> **TAREFA PEDIDA 1**:
Responda às perguntas seguintes com base no texto sobre o tio António.
(a) Com que idade o tio António saiu do armário?
(b) Quantos gins disse o tio António ter bebido quando foi mandado parar na operação STOP?
(c) Que nome deu o tio António à periquita albina?
> **TAREFA PEDIDA 2**: Devolva, sem qualquer alteração, a parte do texto sobre o tio António que começa em "Ainda mostrou o" e continua até "engarrafarem a alma.".

> **TEXTO DE PARTIDA**:
O tio António assumiu-se como bêbado. Fomos todos apanhados tão de surpresa que até brindámos a isso. Diz-se por aí que o tempo a que o conhecem é proporcional à certeza do seu alcoolismo crónico. Em pequeno, quem o viu a brincar com o biberão não teve dúvidas. Saiu do armário aos 52 anos, não por se assumir, mas por tê-lo atravessado de um lado ao outro fruto da sua ebriedade.
O tio António bebia tanto que uma simples conversa era o suficiente para acordarmos de ressaca. O seu bafo tinha propriedades desinfectantes, ao mesmo tempo que tinha sido responsável pela minha tia ficar sem carta, apenas por partilharem o quarto. Apesar de todos os problemas do meu tio António, é inegável que sempre foi uma pessoa de princípios e adepto da verdade. Quando uma vez foi mandado parar numa operação STOP e questionado se teria ingerido bebidas alcoólicas, respondeu:
- "Ingeri, ingeri. Foram 5 gins, 15 minis, 1 garrafa de vinho ao jantar, um Beirão e um café com CRF."
Ao que o polícia terá dito:
- "Acompanhe-me. Vai ter de soprar ao balão." - deixando o meu tio desolado pelo facto do agente não ter acreditado na sua palavra.
Ainda mostrou o talão, tentando comprovar que tinha mesmo bebido tudo aquilo que afirmou, no exacto momento em que lhe deram o alcoolímetro para a mão:
- "Obrigado, senhor agente. A próxima rodada pago eu." - fazendo o gesto de quem tenta beber de penálti o alcoolímetro.
Foi detido, talvez para lhe destilarem o sangue e lhe engarrafarem a alma.
A primeira vez que lhe notei uma alteração da personalidade foi quando, equilibrado pelos móveis e paredes da habitação, trouxe para casa uma periquita albina. "Salvei-a das superstições africanas" - disse, sabendo eu, de antemão, que a teria adquirido em Cacilhas, enquanto aguardava para atravessar para a outra margem. Disse à minha avó para tratar dela na sua ausência. Alimentava-a com torrão de Alicante e com Nougat, colocado num pires da Vista Alegre. Ao fim de semana dava-lhe peixe directamente pescado na lota e colocava-o num prato da Spal. A água era servida numa chávena de café da Costa Verde e ainda tinha uma terrina Bordallo Pinheiro, tal e qual uma piscina, para deleite da ave. Baptizou o animal de Passarette, criou-lhe uma conta de Instagram e começou a fotografá-lo. De manhã, tirava fotos tremidas pela privação do álcool, à noite pouco nítidas pela embriaguez. Certo é que a Passarette se tornou num dos grandes amores da sua vida chegando, até, a narrar os episódios da periquita num diário que andava perdido (como ele) lá por casa. E toda a família ridicularizava, entre dentes, o assunto. Mas era "o tio António" e desculpavam-no pela doença.

(Entradas de dados armazenados)
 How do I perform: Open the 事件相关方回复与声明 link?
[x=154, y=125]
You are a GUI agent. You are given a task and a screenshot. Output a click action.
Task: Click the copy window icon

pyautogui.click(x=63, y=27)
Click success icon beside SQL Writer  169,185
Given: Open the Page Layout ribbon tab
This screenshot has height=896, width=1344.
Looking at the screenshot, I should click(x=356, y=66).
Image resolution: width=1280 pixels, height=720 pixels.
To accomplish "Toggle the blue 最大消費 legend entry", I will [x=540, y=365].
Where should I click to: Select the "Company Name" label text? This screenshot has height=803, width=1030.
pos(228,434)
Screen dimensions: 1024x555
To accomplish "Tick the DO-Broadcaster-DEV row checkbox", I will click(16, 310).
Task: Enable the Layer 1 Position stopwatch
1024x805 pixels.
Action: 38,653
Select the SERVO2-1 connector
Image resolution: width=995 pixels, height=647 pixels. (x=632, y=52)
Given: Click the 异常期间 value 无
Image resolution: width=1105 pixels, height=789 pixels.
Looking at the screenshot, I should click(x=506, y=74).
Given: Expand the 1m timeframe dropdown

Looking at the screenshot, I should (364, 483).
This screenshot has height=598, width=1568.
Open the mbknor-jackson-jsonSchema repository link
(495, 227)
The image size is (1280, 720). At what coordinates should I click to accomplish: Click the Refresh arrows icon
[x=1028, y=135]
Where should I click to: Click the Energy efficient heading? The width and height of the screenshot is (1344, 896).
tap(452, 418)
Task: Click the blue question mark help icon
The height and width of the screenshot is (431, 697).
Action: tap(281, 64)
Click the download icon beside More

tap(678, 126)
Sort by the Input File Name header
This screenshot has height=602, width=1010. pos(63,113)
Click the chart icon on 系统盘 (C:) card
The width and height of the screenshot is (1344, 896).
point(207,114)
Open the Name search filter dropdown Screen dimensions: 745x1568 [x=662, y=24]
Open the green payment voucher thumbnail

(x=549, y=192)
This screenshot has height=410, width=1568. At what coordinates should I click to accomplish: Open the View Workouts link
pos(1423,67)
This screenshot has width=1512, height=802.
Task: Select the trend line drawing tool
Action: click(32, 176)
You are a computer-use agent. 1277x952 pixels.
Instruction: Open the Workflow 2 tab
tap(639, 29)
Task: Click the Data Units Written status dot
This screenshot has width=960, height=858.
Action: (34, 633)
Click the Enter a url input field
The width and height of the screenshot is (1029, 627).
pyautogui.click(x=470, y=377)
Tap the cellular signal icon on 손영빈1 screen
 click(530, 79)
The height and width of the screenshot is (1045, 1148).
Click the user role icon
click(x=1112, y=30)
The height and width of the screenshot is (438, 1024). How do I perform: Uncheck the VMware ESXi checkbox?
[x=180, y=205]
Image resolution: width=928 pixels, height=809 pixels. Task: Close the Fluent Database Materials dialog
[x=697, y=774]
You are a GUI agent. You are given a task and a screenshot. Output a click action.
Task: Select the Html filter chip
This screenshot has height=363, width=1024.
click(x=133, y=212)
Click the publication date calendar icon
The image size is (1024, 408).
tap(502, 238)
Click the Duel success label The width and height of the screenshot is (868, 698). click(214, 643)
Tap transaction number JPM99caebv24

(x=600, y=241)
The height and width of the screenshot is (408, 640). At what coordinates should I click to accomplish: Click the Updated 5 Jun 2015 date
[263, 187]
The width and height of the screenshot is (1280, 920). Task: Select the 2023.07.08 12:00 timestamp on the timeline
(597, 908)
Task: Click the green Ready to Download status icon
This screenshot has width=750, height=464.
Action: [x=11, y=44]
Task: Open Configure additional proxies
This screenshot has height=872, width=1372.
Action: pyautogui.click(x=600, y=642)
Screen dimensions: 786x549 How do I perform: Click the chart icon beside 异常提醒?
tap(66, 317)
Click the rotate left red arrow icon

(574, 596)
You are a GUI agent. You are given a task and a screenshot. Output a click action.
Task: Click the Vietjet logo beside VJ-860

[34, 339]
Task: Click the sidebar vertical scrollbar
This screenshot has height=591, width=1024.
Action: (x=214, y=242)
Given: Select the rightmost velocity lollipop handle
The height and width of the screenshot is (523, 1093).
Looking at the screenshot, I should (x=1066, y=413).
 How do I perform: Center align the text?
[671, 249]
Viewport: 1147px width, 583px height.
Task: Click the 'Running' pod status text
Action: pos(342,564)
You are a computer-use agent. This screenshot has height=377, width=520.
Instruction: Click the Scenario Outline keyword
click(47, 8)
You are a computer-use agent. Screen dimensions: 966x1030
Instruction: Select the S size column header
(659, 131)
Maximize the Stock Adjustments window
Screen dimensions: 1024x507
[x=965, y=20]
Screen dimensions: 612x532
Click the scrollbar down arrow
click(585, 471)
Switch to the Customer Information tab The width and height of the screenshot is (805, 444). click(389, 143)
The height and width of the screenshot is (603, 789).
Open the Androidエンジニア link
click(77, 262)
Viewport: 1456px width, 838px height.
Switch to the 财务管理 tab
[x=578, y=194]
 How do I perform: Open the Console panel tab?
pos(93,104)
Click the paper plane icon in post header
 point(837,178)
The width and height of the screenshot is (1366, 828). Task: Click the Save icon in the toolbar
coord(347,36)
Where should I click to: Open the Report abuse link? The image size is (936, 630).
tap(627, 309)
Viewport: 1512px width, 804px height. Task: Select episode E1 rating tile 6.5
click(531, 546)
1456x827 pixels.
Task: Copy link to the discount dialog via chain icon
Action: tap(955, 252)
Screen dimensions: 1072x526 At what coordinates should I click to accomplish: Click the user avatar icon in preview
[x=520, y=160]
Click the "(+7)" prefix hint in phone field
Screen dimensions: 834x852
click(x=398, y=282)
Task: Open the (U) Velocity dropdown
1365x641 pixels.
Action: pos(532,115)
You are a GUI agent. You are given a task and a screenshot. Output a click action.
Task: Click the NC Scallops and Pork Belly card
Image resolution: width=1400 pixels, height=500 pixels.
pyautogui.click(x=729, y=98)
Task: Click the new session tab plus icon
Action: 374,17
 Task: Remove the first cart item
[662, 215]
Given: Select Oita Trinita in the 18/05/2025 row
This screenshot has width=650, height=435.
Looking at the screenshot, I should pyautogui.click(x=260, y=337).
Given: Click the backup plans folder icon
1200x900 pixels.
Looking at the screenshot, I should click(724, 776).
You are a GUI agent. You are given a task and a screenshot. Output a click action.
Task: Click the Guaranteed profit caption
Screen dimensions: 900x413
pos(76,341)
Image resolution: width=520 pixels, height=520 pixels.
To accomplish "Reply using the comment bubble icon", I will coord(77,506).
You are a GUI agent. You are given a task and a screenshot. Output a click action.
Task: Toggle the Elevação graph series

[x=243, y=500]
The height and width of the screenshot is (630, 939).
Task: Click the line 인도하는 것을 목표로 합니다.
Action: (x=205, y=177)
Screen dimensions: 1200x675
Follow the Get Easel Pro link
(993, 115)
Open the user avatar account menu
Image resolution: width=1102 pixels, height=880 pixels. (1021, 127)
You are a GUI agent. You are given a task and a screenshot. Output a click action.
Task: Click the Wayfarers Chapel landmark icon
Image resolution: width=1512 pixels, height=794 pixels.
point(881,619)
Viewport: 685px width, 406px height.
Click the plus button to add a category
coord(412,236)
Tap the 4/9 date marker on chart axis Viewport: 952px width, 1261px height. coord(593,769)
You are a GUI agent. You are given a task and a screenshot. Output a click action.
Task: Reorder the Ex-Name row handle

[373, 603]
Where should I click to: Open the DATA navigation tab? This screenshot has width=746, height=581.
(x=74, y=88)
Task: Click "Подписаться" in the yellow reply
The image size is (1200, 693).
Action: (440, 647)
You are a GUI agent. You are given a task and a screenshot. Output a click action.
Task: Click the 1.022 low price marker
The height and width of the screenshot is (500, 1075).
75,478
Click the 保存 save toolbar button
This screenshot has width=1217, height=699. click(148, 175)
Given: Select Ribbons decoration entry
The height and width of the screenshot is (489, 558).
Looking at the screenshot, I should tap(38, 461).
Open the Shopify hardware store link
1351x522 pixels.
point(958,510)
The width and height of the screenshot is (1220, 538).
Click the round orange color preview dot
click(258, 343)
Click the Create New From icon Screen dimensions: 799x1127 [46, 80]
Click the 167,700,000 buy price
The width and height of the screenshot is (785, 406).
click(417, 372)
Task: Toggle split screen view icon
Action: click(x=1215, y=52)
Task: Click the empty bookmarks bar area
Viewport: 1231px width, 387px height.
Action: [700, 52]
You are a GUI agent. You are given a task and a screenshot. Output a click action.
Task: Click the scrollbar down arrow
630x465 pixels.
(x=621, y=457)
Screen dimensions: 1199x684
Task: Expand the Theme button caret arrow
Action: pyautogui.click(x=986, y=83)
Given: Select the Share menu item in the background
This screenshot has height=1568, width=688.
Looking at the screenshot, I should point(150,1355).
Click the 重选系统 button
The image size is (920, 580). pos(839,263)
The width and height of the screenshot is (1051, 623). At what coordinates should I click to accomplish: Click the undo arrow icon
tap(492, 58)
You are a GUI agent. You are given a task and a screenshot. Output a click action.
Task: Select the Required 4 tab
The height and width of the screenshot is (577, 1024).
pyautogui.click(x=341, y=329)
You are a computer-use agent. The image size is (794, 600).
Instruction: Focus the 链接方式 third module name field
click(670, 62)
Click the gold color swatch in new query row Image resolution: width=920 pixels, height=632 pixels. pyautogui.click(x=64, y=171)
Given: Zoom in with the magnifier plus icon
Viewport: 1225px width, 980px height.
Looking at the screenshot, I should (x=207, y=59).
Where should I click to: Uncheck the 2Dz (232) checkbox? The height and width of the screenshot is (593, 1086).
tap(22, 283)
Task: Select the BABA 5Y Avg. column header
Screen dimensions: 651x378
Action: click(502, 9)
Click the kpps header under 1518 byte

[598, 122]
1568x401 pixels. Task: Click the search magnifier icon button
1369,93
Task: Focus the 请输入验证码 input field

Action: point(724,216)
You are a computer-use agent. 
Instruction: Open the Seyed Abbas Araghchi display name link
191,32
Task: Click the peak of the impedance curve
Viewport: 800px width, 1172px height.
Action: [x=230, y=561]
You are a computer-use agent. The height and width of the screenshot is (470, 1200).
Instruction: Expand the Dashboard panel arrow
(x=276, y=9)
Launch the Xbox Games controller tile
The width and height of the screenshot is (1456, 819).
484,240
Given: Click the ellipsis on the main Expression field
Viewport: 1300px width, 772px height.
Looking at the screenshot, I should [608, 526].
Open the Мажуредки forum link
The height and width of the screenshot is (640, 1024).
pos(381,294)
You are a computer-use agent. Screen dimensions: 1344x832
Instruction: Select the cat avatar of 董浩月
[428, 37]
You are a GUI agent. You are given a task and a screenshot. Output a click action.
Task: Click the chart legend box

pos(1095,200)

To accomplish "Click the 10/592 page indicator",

> **RESULTADO ESPERADO 1**:
(a) Aos 52 anos.
(b) 5 gins.
(c) Passarette.

> **RESULTADO ESPERADO 2**:
Ainda mostrou o talão, tentando comprovar que tinha mesmo bebido tudo aquilo que afirmou, no exacto momento em que lhe deram o alcoolímetro para a mão:
- "Obrigado, senhor agente. A próxima rodada pago eu." - fazendo o gesto de quem tenta beber de penálti o alcoolímetro.
Foi detido, talvez para lhe destilarem o sangue e lhe engarrafarem a alma.